GIVEN PROBLEM ::
Format the lines from the one containing "Screen dimensions: 1389x868" through the end of the records, inclusive, as a JSON list of strings with one string per line and no blank lines. Leave the pictures out.

Document and screenshot pointing entries ::
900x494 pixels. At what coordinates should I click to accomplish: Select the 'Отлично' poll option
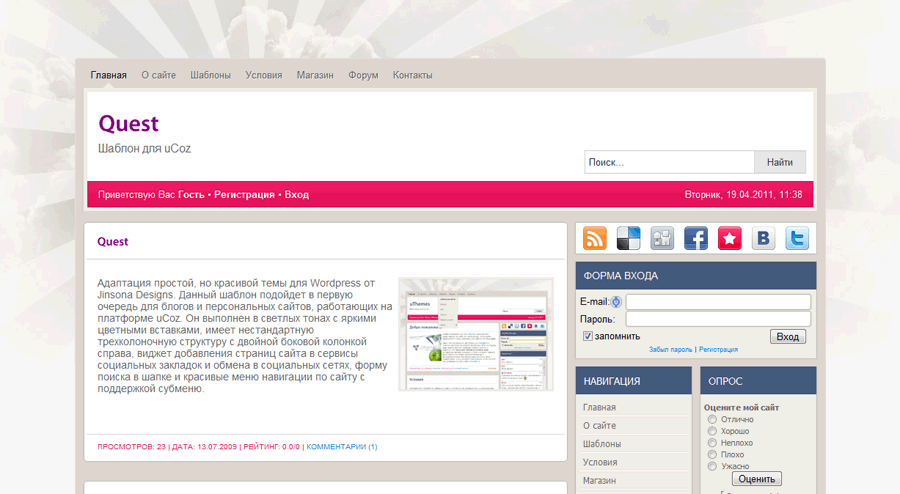click(712, 420)
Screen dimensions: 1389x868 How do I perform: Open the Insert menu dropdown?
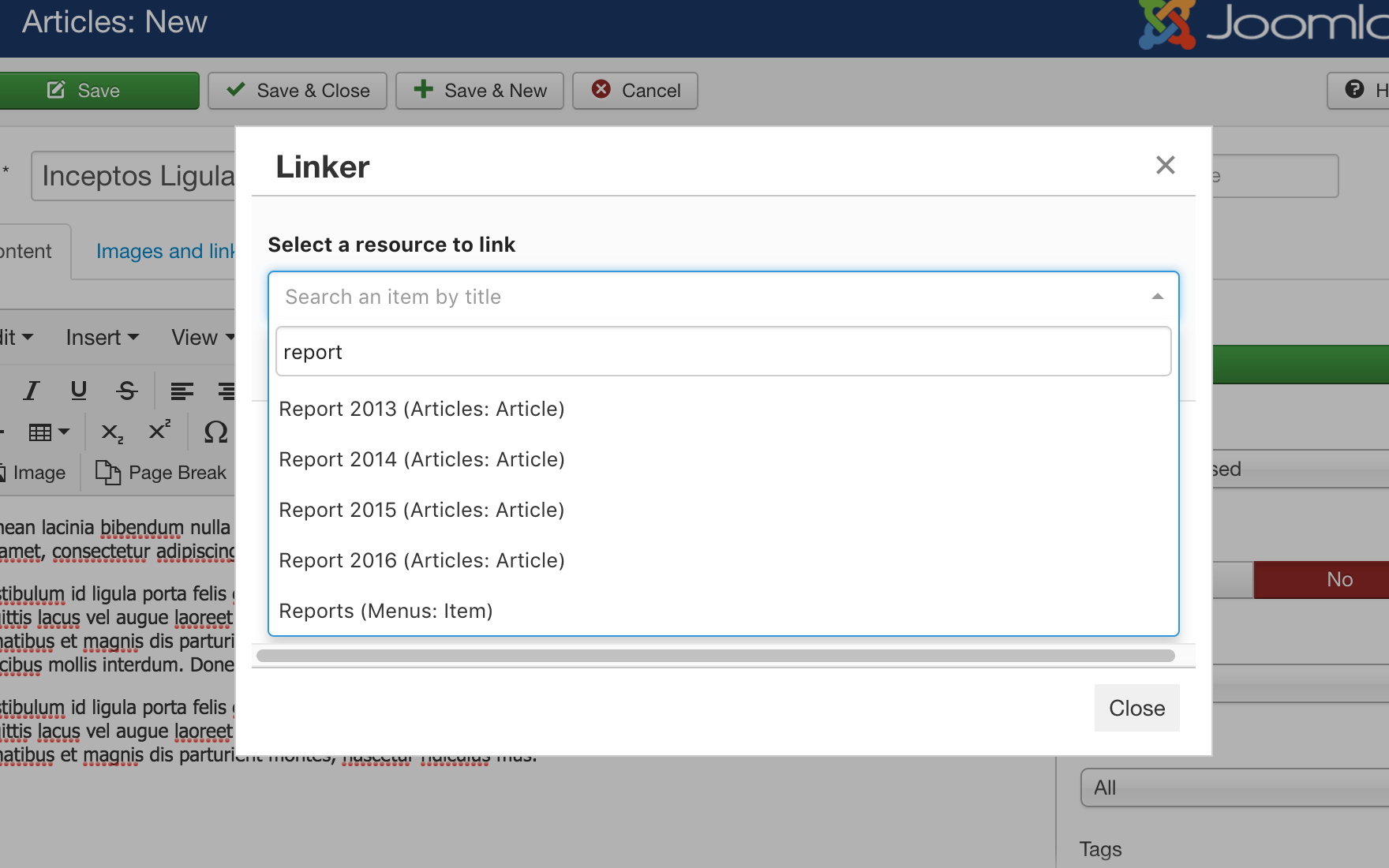103,338
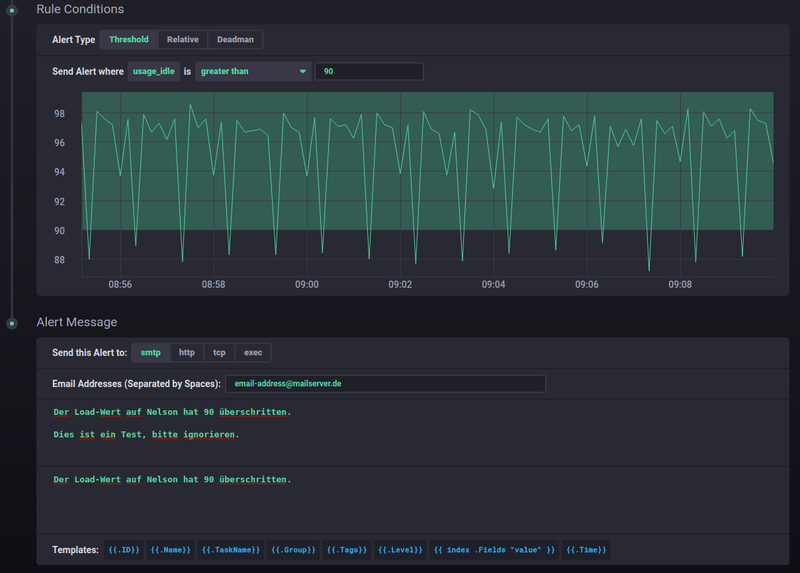The image size is (800, 573).
Task: Switch alert type to Relative
Action: [182, 40]
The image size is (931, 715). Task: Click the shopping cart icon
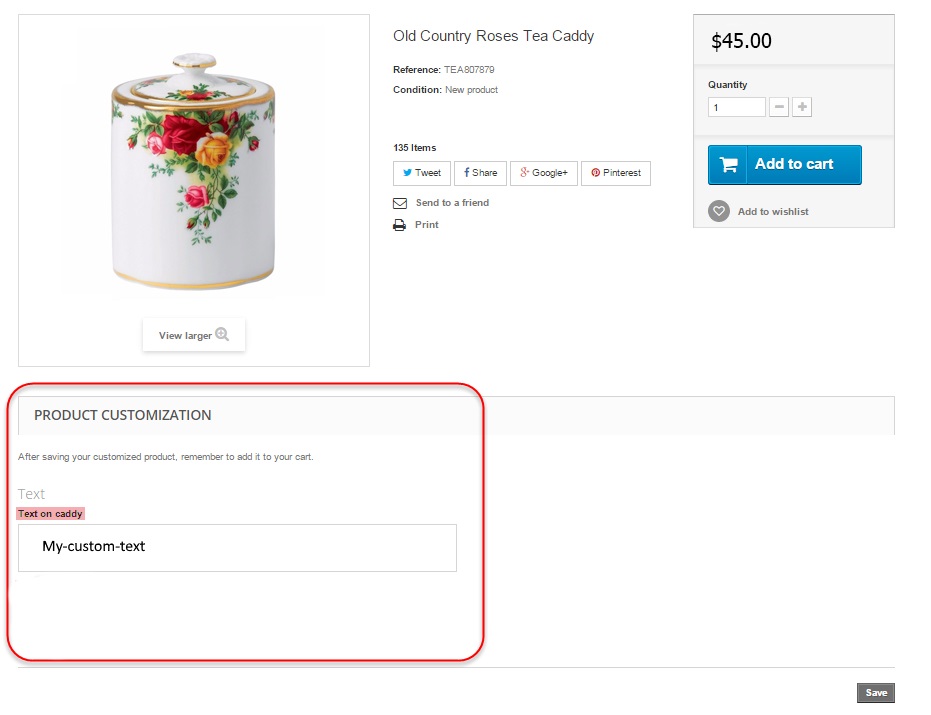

OUTPUT BELOW ::
[
  "Screen dimensions: 1389x868 How do I perform: Open the Insert menu dropdown?",
  "103,338",
  "The image size is (800, 573).",
  "Task: Switch alert type to Relative",
  "Action: [182, 40]",
  "The image size is (931, 715). Task: Click the shopping cart icon"
]